Format the rows below as a numbered list with one entry per line, leaving out blank lines and any pictures.
:: Input material ::
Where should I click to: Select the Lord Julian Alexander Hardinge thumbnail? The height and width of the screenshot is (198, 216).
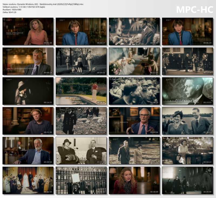[x=28, y=61]
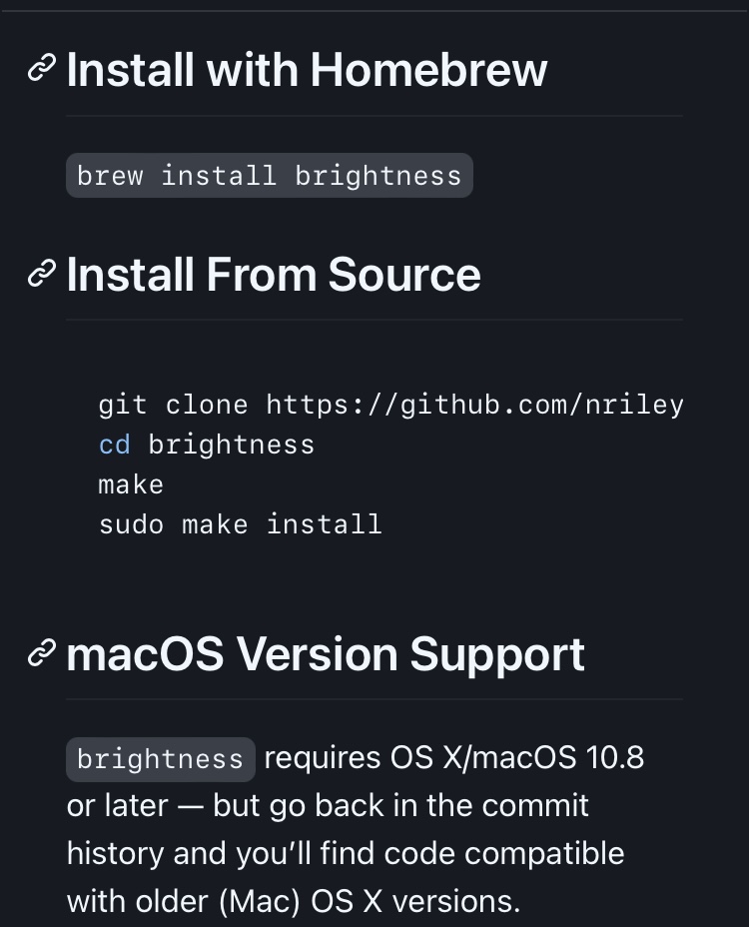Click the Install with Homebrew heading

(307, 70)
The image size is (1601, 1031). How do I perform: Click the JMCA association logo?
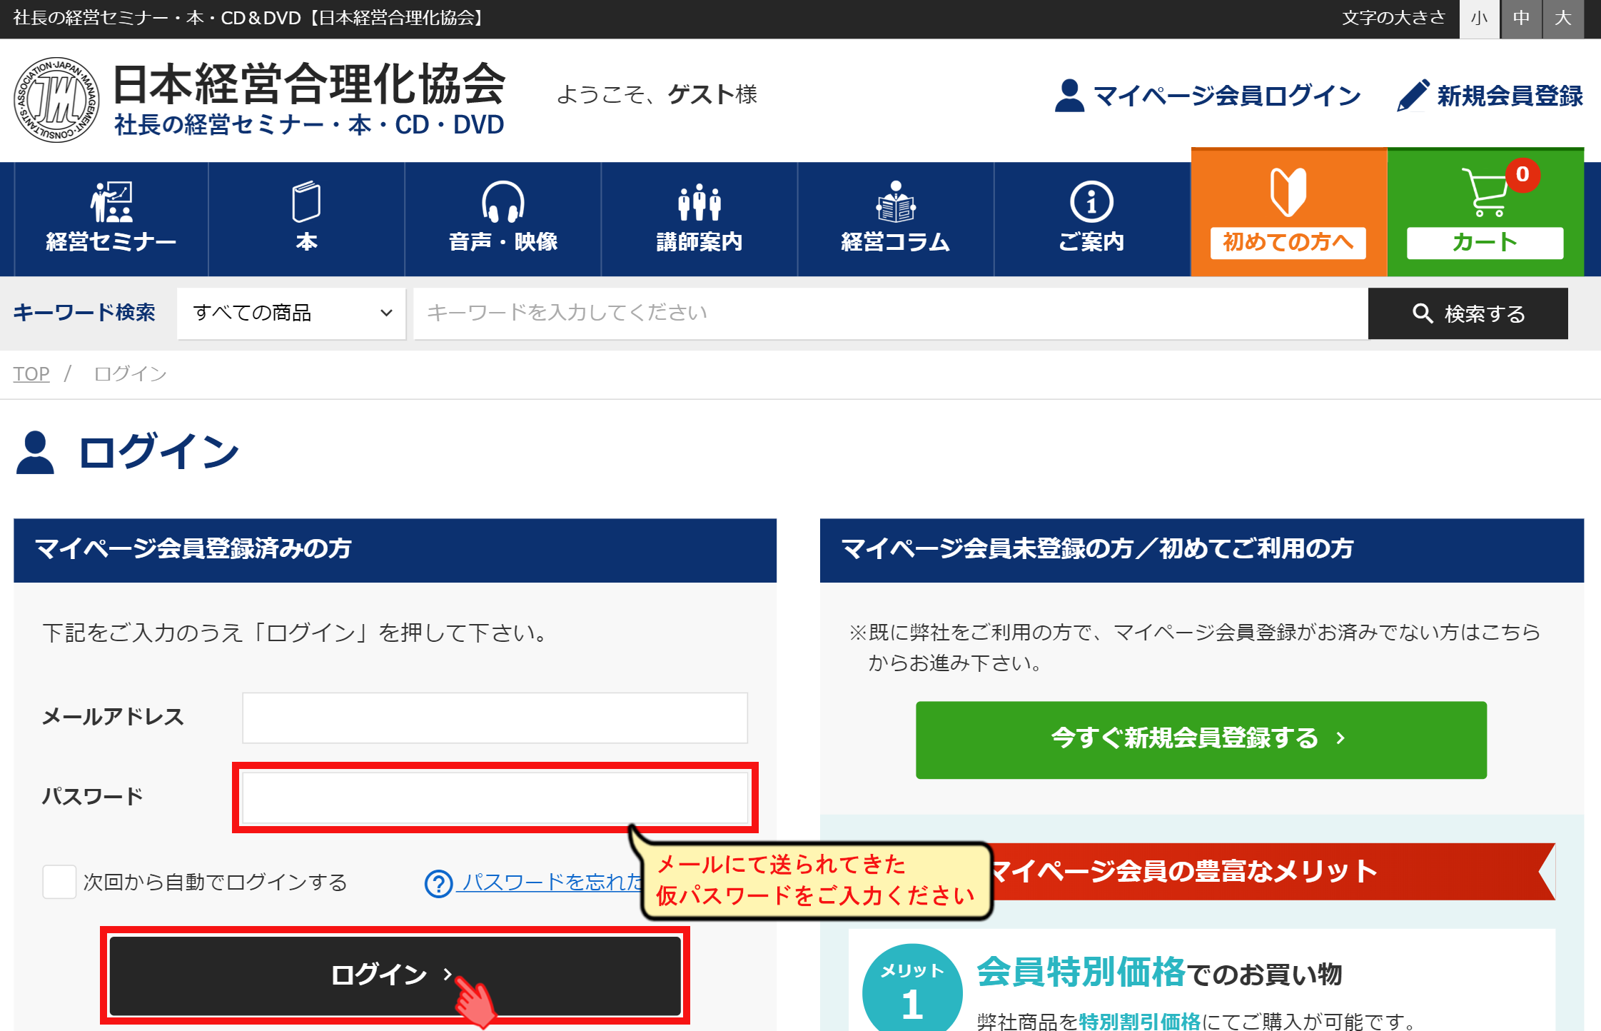coord(56,100)
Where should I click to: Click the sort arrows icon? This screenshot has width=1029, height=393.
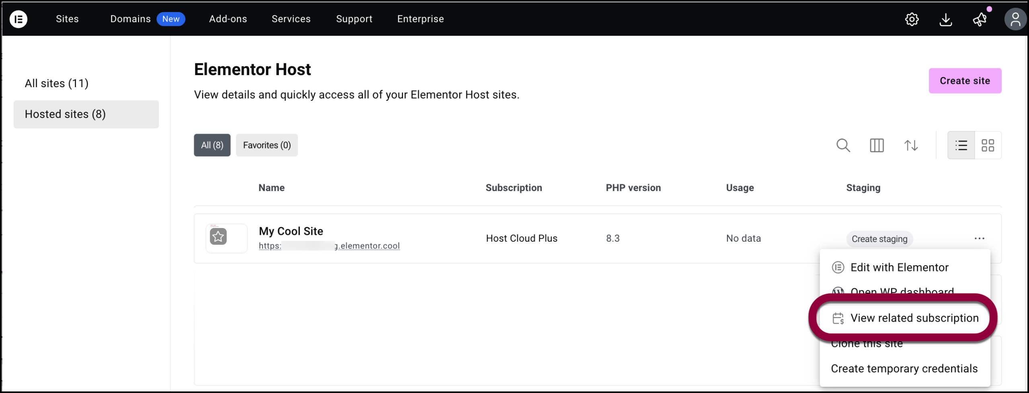911,145
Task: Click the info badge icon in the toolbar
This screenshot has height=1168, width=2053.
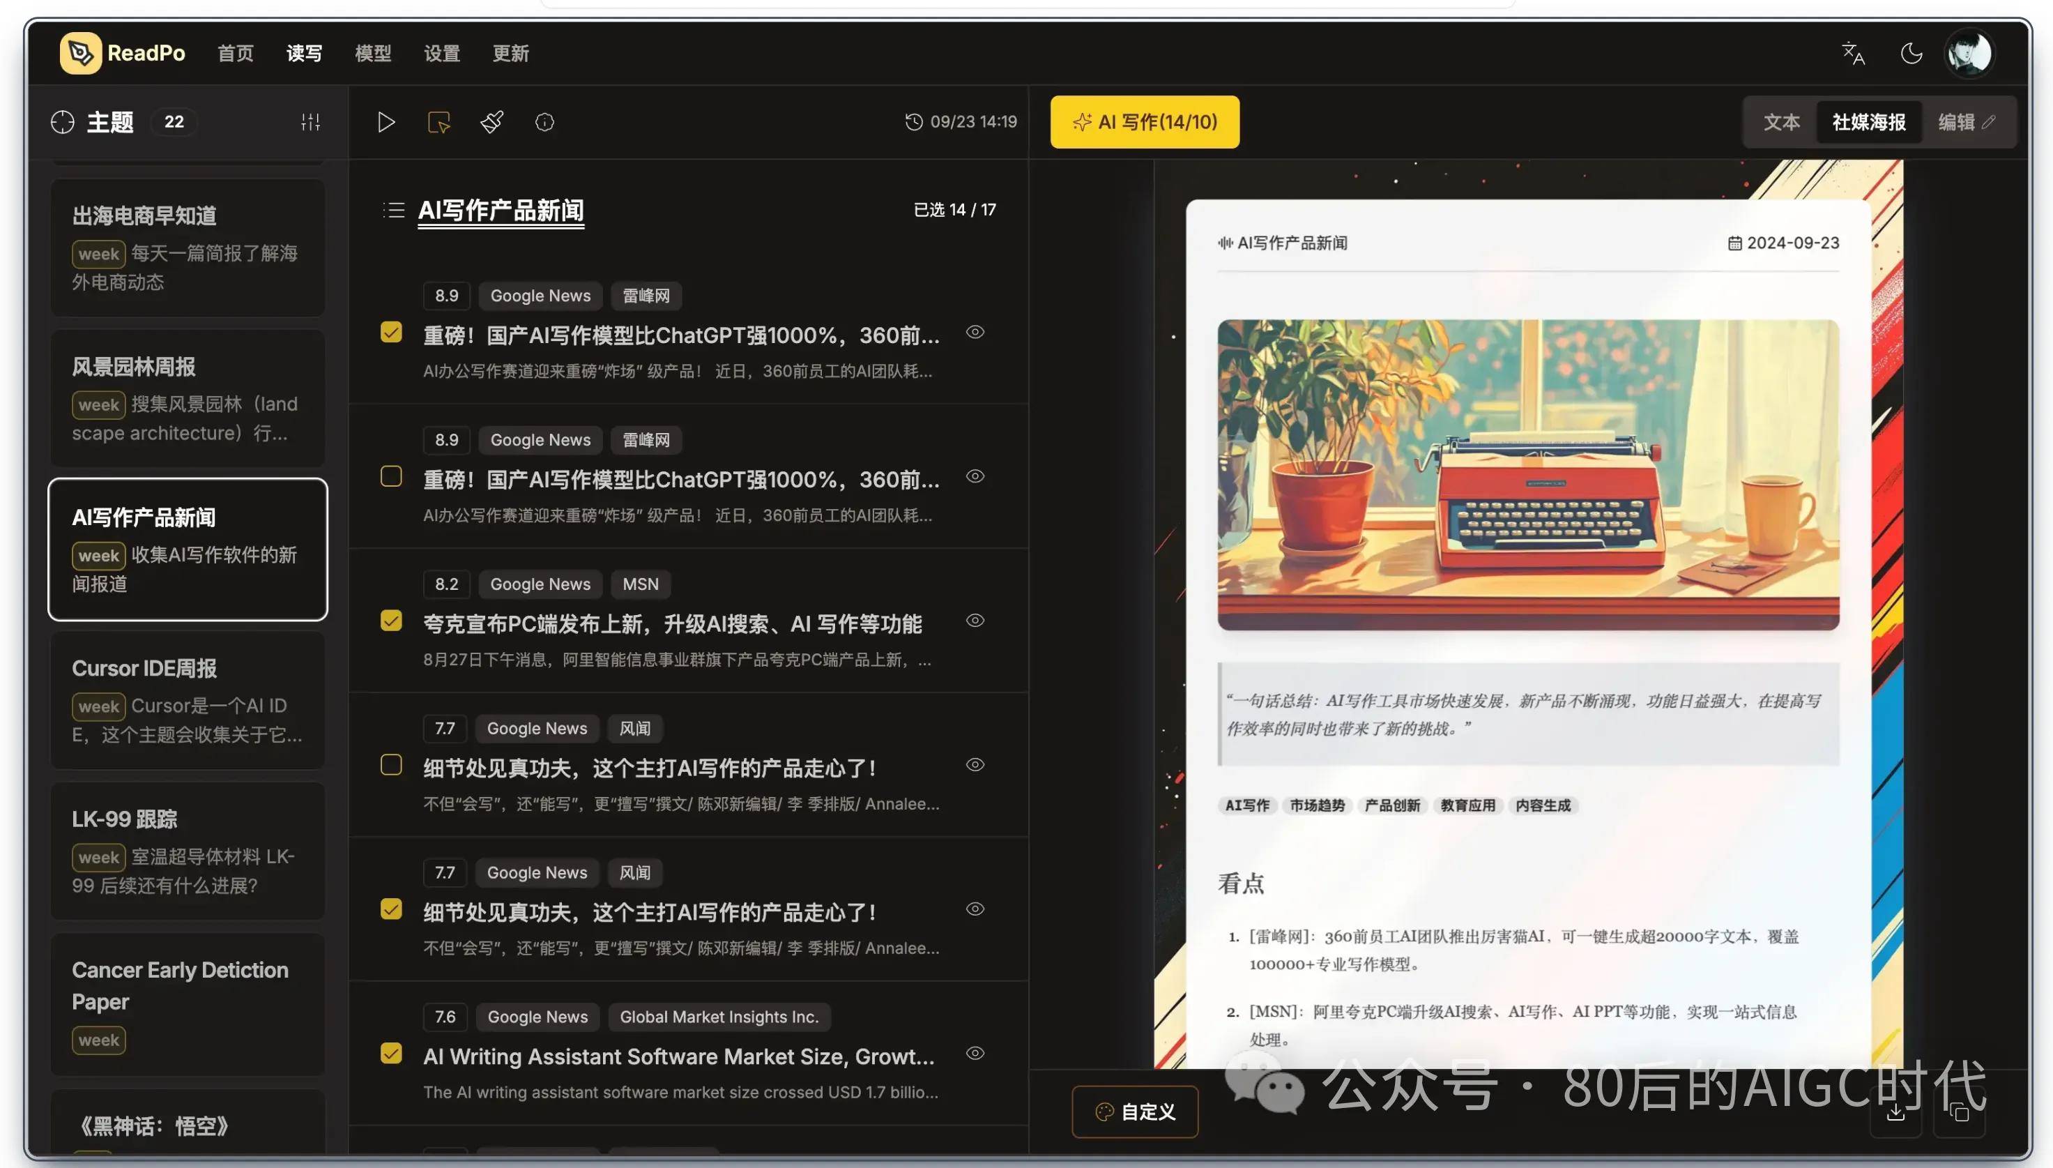Action: [x=545, y=122]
:::
* Output of the task *
1. Where should I click to: Select the Lord Julian Alexander Hardinge thumbnail? The height and width of the screenshot is (198, 216).
2. [x=28, y=61]
3. Click the Install with Homebrew heading
4. (307, 70)
5. The image size is (1601, 1031). How do I perform: Click the JMCA association logo?
6. coord(56,100)
7. Where should I click to: Click the sort arrows icon? This screenshot has width=1029, height=393.
8. 911,145
9. Task: Click the info badge icon in the toolbar
10. This screenshot has height=1168, width=2053.
11. Action: [x=545, y=122]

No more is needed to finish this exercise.